Common Failures and Troubleshooting
| Symptom | Likely cause | Where to inspect | Relevant message(s) | Relevant interface(s) | Likely next step |
|---|---|---|---|---|---|
| Configuration completes but the secondary branch never stabilizes | The secondary side was prepared incorrectly or capability assumptions were wrong. | Inter-node preparation, reconfiguration content, and the first later branch activity. | RRC Connection Reconfiguration, RRC Connection Reconfiguration Complete | LTE Uu, X2 / inter-node | Check the secondary branch preparation before reading later recovery only. |
| SCG failure appears quickly after DC addition | The branch was added, but radio quality or secondary-node context was not sustainable. | The first SCG failure report and the original DC reconfiguration. | SCG Failure Information r12, SCG Failure Information NR r15 | LTE Uu | Tie the failure report back to the exact branch addition point and compare the timing. |
What to Check in Logs and Traces
- Start with the reconfiguration that added the secondary branch.

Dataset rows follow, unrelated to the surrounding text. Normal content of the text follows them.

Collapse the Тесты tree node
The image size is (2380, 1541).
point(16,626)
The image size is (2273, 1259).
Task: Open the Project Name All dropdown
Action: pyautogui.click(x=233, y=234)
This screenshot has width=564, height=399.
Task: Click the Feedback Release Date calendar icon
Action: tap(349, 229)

- Check whether reconfiguration complete is followed by real branch activity, not just by silence.
- Separate accepted DC configuration from sustained DC usability.
Related Pages
Related sub-procedures
Related message reference pages
Related troubleshooting pages
Notes
This page focuses on the entry into a dual-connectivity state. Use the SCG and split-bearer pages when the trace question is narrower than the full DC setup path.
FAQ
What is the LTE Dual Connectivity Procedure?
It is the connected-mode path where the UE keeps one master LTE link while a secondary branch is added for extra radio resources.
Does reconfiguration complete prove that DC is healthy?
No. It proves the UE accepted the configuration, but later branch activity still has to be checked.